You think you’re safe with them, but what you’re experiencing is a distorted version of the security they want you to feel.
It’s not real, it’s not consistent. And just because they handle the finances and control every other aspect of your life together doesn’t give you any more security than you can give yourself.
Without them, you can breathe a sigh of relief. You’ll be able to build the life you want, with all the little details that make you feel secure like you’ve never felt before.
Without them, you can finally be free.
Who’s there for you when things go wrong? Relationships require two people who offer support and love, not just when things are going as planned, but also when they aren’t.
If you’re sick or stressed at work, you need someone to come home to listen to you, someone you can count on.
If you’re single, you can have a group of friends who can help you, and you can learn how to relieve stress through relaxing methods like meditation, taking long baths, or taking long weekend walks.
You won’t get any of these opportunities when you’re with a narcissist.
How do you find the right person when you’re stuck with a homeless person?
Love is out there for all of us. You have to give yourself opportunities to explore your community, get out, make friends, and go from there.
You can’t do that while you’re confined to the company of an abusive narcissist.
It’s a waste of life. If you want love, you have to admit to yourself that the narcissist isn’t that person.
But that person is out there, waiting for you somewhere right now.
You deserve respect, but that’s never going to happen if you’re stuck living or staying with a narcissist.
When you ask, they never answer. Why? Because their relationship with you isn’t one of respect, it’s one of compliance.
You have to abide by their rules and obey them.
Being treated this way is so confusing. I mean, you want to love and be loved, you want a happy ending, but it never ends that way.
You want someone loyal, appreciative, kind, and present, but instead you become selfish, cold, critical, and absent.
Without them, you can find the right people in your life.

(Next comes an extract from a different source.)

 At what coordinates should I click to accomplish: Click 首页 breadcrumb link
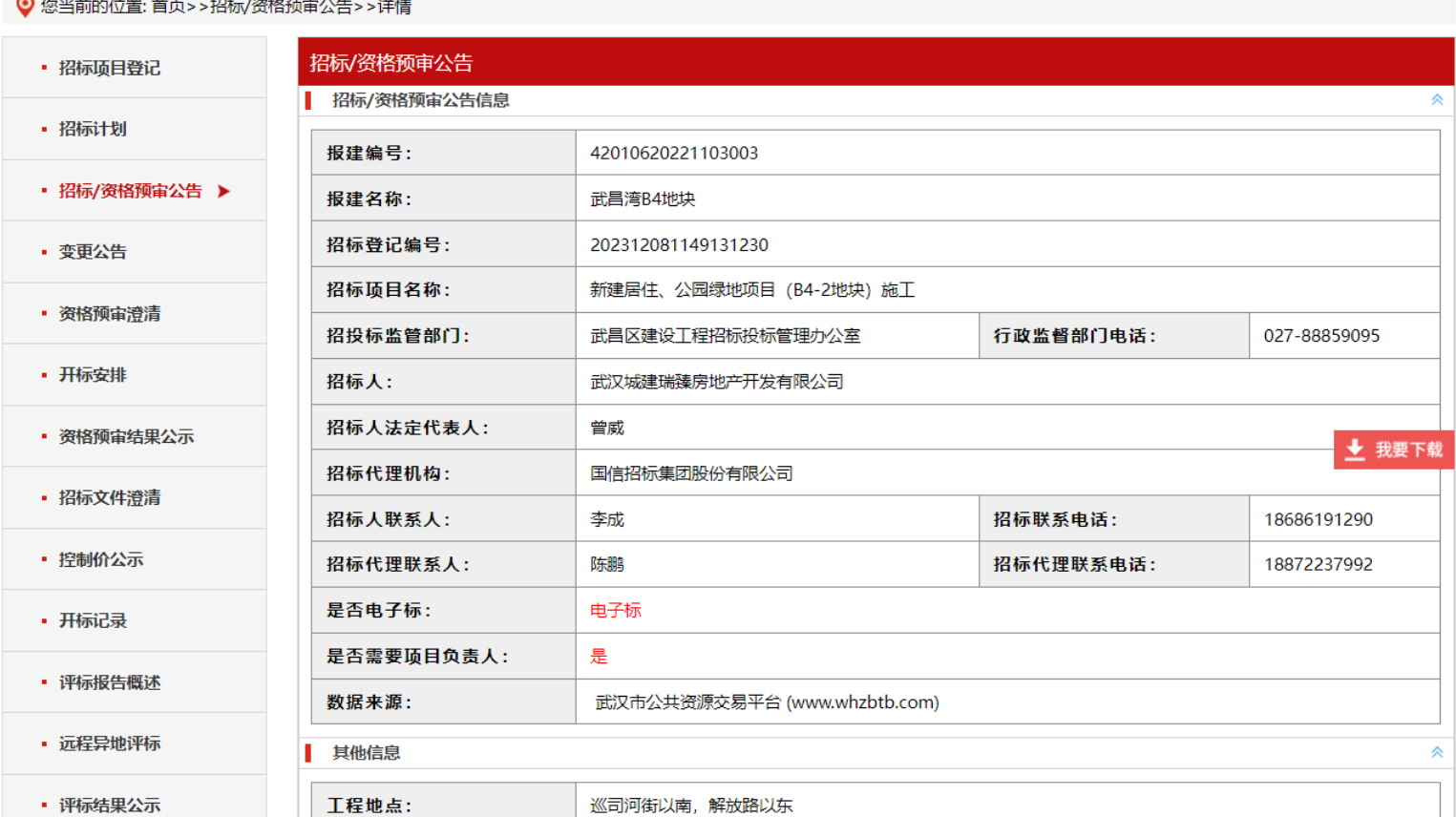click(x=168, y=8)

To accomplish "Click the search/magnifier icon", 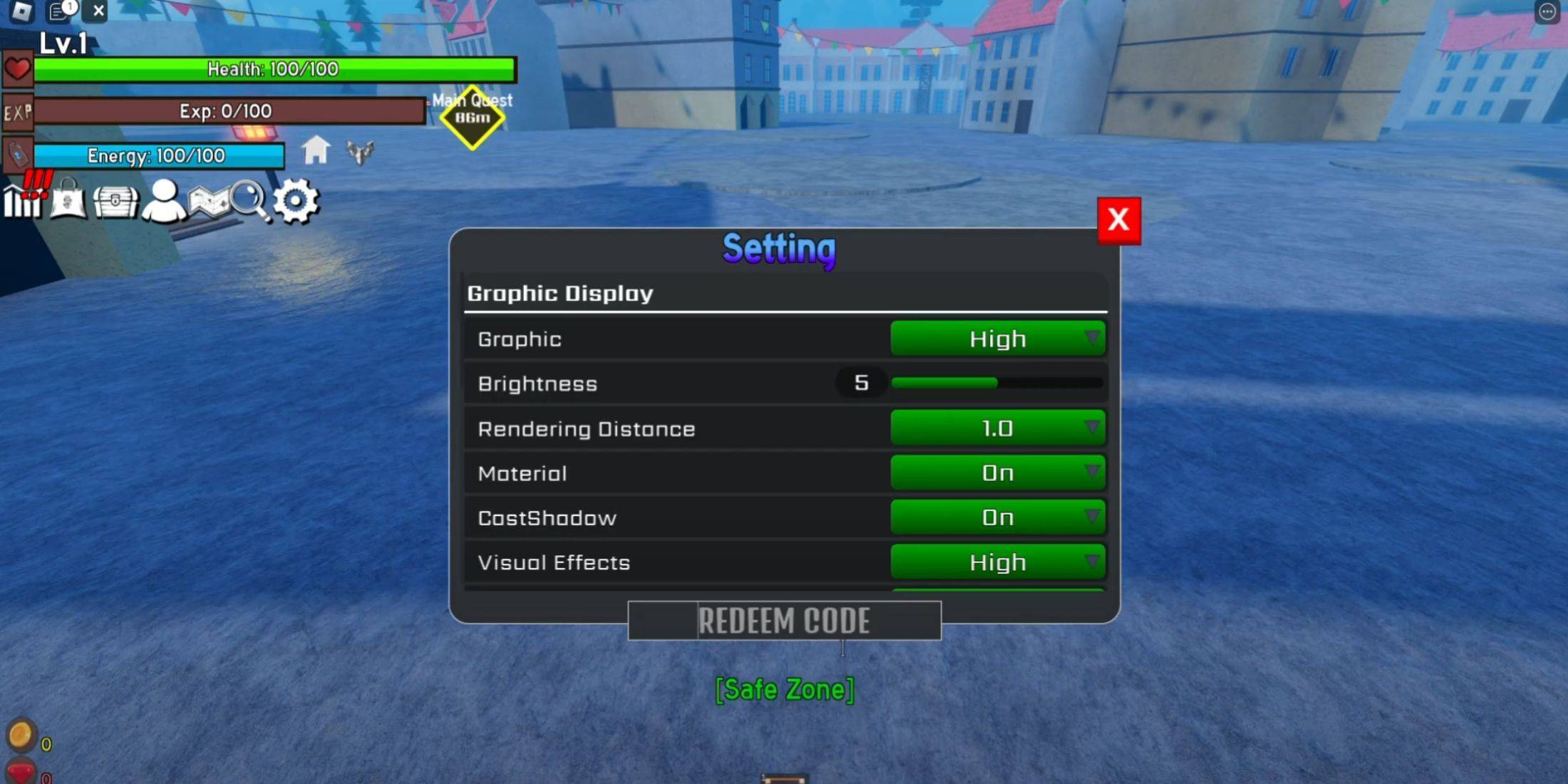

Without fear of repercussions. Truth doesn’t necessarily mean you have permission to be rude or mean; it means you recognize and maintain your reality.
You can hold onto something you experience without it being taken away from you and replaced by their reality.
If you’re confident and committed to what you believe, it will stay that way. And you know what else? You have the confidence to stand up for your beliefs, for the truth, without being forced into silence.
I liken narcissistic abuse to putting a ceiling on those who are destined to have the sky as their limit.
You’re forced to live in a narrow hole when you have so much more to strive for and become.
Your potential is diminished by narcissists because they like to keep you smaller than them—less successful, less competent, and less noisy. They like you to be a side dish when you should be the main course.
Without them, the sky becomes the limit again, and you learn that you are capable of doing anything you want.